いつもより少し随分明るく感じる歩道を歩きながら、凛は少し不安になり始めていた。
多田の家を知られている。
きっと島崎が心底反省する事はないだろう。
ぐうの音も出ない証拠を突きつけられて『退散』するだけだ。
多田に危害を加えないだろうか?
部長自ら調べたという事にすると言っていた。凛が頼んだのだと思う所で怒りを止めるだろうか?
どちらにしろ、戦わなくてはいけないだろう。
悪いのは島崎だ。
多田が女性相手に理不尽な怒りをぶつける男ではない事を証明する事が1番 …大切な事だった。
…成功した。
「…よしっ」
沈みかけていた気持ちを無理やり上向けに切りかえて歩き出す。
考え事に集中してトボトボ歩いては凍えそうな気温だ。
ひと駅分は歩いただろうか、携帯が鳴った。
部長だった。
『さっきは済まなかったね、あの場では言わなかったけど…知ってるんだろう?俺が島崎と繋がりがあるのを』
「はい」
『…川野さんにも、多田さんにも迷惑をかけない様に彼女に反省させるつもりだ…本当に、申し訳なかった…浅はかな判断で迷惑をかけました』
丁寧に謝られて、凛は言葉に詰まった。
謝罪はちゃんと受け止めたけれど、多田が追い込まれた立場を考えれば…優しい言葉を返す余裕はまだ無かった。

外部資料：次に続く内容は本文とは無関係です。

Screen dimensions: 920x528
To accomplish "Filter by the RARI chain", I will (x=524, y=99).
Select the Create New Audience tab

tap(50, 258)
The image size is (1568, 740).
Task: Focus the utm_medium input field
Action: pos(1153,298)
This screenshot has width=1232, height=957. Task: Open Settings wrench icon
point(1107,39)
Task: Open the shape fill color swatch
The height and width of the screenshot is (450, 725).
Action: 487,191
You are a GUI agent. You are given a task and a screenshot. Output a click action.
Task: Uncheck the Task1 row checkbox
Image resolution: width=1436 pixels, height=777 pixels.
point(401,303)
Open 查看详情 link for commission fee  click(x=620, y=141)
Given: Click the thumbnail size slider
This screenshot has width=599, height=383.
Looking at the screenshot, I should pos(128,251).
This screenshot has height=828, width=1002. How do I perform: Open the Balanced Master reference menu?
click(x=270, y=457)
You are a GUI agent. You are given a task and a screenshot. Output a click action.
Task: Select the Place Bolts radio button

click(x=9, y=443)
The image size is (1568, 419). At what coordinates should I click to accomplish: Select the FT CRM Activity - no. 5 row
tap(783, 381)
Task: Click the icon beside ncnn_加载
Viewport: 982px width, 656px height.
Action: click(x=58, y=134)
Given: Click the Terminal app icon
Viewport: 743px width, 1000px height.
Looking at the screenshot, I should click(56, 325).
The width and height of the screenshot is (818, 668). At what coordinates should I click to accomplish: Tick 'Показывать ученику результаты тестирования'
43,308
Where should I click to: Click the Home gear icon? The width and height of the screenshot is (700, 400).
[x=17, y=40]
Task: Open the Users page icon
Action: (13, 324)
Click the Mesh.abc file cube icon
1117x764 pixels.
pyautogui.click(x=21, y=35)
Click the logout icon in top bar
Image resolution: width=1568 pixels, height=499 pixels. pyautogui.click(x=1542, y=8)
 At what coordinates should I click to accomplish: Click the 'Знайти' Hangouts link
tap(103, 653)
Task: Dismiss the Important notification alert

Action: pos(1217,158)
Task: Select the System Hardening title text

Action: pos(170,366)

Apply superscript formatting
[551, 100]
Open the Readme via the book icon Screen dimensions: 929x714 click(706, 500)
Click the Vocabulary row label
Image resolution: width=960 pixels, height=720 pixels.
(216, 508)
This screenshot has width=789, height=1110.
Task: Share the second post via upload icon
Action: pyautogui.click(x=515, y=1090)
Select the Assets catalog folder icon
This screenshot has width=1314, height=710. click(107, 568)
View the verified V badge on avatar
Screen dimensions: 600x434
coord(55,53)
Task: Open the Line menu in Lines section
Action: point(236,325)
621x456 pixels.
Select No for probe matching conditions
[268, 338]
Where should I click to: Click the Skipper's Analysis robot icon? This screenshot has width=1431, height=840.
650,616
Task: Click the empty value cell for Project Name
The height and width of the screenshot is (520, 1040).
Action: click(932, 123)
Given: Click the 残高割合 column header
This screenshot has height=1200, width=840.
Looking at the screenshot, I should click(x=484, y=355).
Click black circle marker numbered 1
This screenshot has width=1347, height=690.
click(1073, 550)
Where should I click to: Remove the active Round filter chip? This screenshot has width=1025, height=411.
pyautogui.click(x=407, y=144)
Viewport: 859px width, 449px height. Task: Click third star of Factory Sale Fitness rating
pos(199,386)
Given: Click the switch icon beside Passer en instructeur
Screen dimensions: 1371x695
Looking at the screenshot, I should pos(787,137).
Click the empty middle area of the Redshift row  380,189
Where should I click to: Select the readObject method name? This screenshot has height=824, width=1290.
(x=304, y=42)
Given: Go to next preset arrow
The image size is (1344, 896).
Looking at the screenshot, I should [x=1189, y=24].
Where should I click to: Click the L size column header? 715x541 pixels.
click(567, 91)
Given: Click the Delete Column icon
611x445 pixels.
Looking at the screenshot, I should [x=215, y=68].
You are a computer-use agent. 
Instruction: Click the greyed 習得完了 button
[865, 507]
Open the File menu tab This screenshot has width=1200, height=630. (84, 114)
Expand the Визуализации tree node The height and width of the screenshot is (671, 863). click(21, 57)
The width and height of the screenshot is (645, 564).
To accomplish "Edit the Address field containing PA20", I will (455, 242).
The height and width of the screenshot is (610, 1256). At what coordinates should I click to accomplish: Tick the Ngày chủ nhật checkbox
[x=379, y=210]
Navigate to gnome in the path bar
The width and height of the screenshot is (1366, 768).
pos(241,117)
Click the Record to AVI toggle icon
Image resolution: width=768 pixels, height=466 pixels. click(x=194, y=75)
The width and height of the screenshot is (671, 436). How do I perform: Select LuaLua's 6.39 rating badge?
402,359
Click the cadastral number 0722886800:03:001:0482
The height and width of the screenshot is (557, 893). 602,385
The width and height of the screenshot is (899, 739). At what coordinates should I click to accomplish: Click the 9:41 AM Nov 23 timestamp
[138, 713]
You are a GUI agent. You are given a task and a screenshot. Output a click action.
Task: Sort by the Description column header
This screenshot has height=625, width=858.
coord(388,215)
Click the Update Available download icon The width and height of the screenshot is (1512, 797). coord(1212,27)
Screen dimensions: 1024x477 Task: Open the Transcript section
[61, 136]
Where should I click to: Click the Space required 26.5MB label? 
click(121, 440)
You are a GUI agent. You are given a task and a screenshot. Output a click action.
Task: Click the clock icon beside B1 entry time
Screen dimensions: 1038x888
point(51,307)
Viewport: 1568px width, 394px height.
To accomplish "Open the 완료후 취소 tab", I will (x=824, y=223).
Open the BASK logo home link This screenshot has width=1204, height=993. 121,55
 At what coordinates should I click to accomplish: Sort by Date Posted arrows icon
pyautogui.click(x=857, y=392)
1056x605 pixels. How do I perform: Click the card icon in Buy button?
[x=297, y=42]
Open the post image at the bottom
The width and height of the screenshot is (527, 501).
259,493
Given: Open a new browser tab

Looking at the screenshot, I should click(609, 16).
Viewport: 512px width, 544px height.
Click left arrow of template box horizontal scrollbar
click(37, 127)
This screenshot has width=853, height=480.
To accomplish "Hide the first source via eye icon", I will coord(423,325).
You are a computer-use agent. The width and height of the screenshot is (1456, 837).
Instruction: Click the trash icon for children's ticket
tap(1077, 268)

「今日は、お時間を頂いてありがとうございました。島崎さんがもう、多田さんに危害を加えない様に…よろしくお願いします」
『よく言って聞かせるよ…さっき多田さんの上司の方にも連絡が取れたよ、正式にではないけど、多田さんにも電話口に出てもらって謝罪させてもらったから』
…多田は、どう答えたのだろう。
「そう、ですか」
『…自分は男だからどうにでもなる…問題は日中居る場所を把握されてる川野さんだって…火の粉が飛ばない様にとそれだけ、彼は自分の事に対しては何のフォローも求めなかったよ…』
部長は少し黙って、ため息の様な含み笑いをこぼした。
『くれぐれも、これまでの彼女の仕事への頑張りやキャリアに余計な印象を与えないで欲しいって念を押された…多分彼はこのまま彼自身の身の潔白を証明するつもりは無かったんだと思う。川野君の安全が一番だったんだろう』
凛がもし、多田に今回の計画を話していたらきっと止められた。
…怒っているだろうか。
『本当に申し訳なかった』
部長はもう一度丁寧に謝罪し、島崎の正式な処分が決まったら連絡させてもらうと言われ通話を終えた。
多田にとって、凛が問題に首を突っ込む事は好ましく無かった。
多分そうだろうと思っていたから話さなかった。
多田に会うのが少し、怖かった。